Dataset entries
========================================

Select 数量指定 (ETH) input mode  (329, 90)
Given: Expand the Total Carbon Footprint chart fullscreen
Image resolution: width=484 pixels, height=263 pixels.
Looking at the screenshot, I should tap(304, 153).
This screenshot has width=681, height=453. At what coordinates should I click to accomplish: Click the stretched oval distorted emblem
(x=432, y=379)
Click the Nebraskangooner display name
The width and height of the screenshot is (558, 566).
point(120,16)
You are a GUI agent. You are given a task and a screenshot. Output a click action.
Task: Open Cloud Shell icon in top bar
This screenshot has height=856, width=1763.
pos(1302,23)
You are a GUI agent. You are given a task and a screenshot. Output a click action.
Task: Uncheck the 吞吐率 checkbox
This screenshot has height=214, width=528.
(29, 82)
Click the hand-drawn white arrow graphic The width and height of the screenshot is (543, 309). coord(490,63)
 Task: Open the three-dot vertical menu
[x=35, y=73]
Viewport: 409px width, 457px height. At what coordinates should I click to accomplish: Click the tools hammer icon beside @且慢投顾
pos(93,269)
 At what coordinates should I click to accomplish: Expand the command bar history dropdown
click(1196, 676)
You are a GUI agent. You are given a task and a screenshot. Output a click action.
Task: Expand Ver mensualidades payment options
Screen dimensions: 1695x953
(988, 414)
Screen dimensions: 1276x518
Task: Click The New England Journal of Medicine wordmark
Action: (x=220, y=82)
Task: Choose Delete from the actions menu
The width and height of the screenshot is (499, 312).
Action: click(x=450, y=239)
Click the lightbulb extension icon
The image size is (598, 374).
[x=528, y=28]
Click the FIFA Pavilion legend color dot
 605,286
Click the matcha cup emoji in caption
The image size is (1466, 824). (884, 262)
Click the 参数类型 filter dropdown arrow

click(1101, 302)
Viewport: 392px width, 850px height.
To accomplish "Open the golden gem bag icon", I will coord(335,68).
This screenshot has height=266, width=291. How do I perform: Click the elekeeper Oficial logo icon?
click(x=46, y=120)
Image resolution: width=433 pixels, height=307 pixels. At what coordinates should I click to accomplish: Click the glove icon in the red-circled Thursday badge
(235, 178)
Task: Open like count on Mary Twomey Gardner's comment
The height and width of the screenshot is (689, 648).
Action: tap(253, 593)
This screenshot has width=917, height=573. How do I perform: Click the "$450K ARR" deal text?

========================================

Work required
Exact copies of all the entries above should be returned.

Exercise response
Select 数量指定 (ETH) input mode  (329, 90)
Given: Expand the Total Carbon Footprint chart fullscreen
Image resolution: width=484 pixels, height=263 pixels.
Looking at the screenshot, I should tap(304, 153).
This screenshot has width=681, height=453. At what coordinates should I click to accomplish: Click the stretched oval distorted emblem
(x=432, y=379)
Click the Nebraskangooner display name
The width and height of the screenshot is (558, 566).
point(120,16)
You are a GUI agent. You are given a task and a screenshot. Output a click action.
Task: Open Cloud Shell icon in top bar
This screenshot has height=856, width=1763.
pos(1302,23)
You are a GUI agent. You are given a task and a screenshot. Output a click action.
Task: Uncheck the 吞吐率 checkbox
This screenshot has height=214, width=528.
(29, 82)
Click the hand-drawn white arrow graphic The width and height of the screenshot is (543, 309). coord(490,63)
 Task: Open the three-dot vertical menu
[x=35, y=73]
Viewport: 409px width, 457px height. At what coordinates should I click to accomplish: Click the tools hammer icon beside @且慢投顾
pos(93,269)
 At what coordinates should I click to accomplish: Expand the command bar history dropdown
click(1196, 676)
You are a GUI agent. You are given a task and a screenshot. Output a click action.
Task: Expand Ver mensualidades payment options
Screen dimensions: 1695x953
(988, 414)
Screen dimensions: 1276x518
Task: Click The New England Journal of Medicine wordmark
Action: (x=220, y=82)
Task: Choose Delete from the actions menu
The width and height of the screenshot is (499, 312).
Action: click(x=450, y=239)
Click the lightbulb extension icon
The image size is (598, 374).
[x=528, y=28]
Click the FIFA Pavilion legend color dot
 605,286
Click the matcha cup emoji in caption
The image size is (1466, 824). (884, 262)
Click the 参数类型 filter dropdown arrow

click(1101, 302)
Viewport: 392px width, 850px height.
To accomplish "Open the golden gem bag icon", I will coord(335,68).
This screenshot has height=266, width=291. How do I perform: Click the elekeeper Oficial logo icon?
click(x=46, y=120)
Image resolution: width=433 pixels, height=307 pixels. At what coordinates should I click to accomplish: Click the glove icon in the red-circled Thursday badge
(235, 178)
Task: Open like count on Mary Twomey Gardner's comment
The height and width of the screenshot is (689, 648).
Action: tap(253, 593)
This screenshot has width=917, height=573. How do I perform: Click the "$450K ARR" deal text?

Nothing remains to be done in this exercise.